## TASK DESCRIPTION
Transcribe, word for word and with nothing extra, the line containing "Where should I click to: Switch" and each line that comes after it in the entries.

Stored items:
:::

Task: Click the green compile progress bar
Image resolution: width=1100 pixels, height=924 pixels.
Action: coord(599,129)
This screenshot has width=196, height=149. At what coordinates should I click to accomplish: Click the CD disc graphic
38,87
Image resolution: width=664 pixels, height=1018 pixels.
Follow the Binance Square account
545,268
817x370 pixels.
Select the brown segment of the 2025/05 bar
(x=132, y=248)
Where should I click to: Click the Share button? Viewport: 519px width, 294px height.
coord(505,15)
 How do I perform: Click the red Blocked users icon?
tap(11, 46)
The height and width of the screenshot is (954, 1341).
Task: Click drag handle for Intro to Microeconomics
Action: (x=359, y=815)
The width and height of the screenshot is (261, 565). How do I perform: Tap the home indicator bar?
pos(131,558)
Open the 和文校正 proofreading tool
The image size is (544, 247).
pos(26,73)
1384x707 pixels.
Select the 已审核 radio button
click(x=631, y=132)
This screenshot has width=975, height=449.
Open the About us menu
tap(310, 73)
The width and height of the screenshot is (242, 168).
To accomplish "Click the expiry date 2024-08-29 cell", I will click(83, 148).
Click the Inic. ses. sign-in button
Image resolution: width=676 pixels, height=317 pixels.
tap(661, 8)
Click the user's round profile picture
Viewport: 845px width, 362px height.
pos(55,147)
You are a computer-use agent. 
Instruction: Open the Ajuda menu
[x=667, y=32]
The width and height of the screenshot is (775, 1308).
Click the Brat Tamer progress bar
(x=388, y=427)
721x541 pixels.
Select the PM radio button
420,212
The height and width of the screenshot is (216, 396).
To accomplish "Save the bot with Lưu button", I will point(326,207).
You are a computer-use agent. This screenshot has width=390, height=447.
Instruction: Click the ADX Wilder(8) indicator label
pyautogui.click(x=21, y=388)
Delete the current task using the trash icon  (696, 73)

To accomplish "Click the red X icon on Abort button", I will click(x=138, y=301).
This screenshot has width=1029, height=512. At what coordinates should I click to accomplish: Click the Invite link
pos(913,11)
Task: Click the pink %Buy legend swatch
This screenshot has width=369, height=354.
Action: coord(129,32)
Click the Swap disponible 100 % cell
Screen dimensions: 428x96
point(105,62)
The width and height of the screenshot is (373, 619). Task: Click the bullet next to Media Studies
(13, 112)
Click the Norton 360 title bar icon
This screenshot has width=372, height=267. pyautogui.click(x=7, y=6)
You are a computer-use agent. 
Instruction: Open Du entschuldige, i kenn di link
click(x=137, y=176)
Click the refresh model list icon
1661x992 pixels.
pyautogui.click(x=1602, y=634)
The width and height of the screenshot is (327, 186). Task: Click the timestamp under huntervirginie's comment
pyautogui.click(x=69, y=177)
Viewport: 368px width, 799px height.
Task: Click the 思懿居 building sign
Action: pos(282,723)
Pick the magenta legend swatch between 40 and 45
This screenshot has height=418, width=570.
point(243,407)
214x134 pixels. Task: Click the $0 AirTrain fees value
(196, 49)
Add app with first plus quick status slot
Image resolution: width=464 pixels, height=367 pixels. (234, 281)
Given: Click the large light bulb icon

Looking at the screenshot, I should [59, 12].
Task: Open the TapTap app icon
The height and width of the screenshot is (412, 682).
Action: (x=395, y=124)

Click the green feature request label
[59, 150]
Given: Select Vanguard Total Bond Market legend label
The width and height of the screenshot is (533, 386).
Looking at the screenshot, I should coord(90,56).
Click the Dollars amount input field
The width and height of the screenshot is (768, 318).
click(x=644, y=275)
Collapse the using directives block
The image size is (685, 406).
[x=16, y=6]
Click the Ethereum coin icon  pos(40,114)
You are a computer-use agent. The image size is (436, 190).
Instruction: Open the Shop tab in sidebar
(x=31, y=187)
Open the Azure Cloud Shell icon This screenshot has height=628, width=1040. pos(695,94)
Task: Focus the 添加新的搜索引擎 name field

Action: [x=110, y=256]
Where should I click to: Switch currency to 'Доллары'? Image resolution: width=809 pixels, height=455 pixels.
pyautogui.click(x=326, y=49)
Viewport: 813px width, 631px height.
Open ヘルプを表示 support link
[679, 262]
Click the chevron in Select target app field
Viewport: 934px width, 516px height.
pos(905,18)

:::

## FINAL ANSWER
Where should I click to: Switch currency to 'Доллары'? Image resolution: width=809 pixels, height=455 pixels.
pyautogui.click(x=326, y=49)
Viewport: 813px width, 631px height.
Open ヘルプを表示 support link
[679, 262]
Click the chevron in Select target app field
Viewport: 934px width, 516px height.
pos(905,18)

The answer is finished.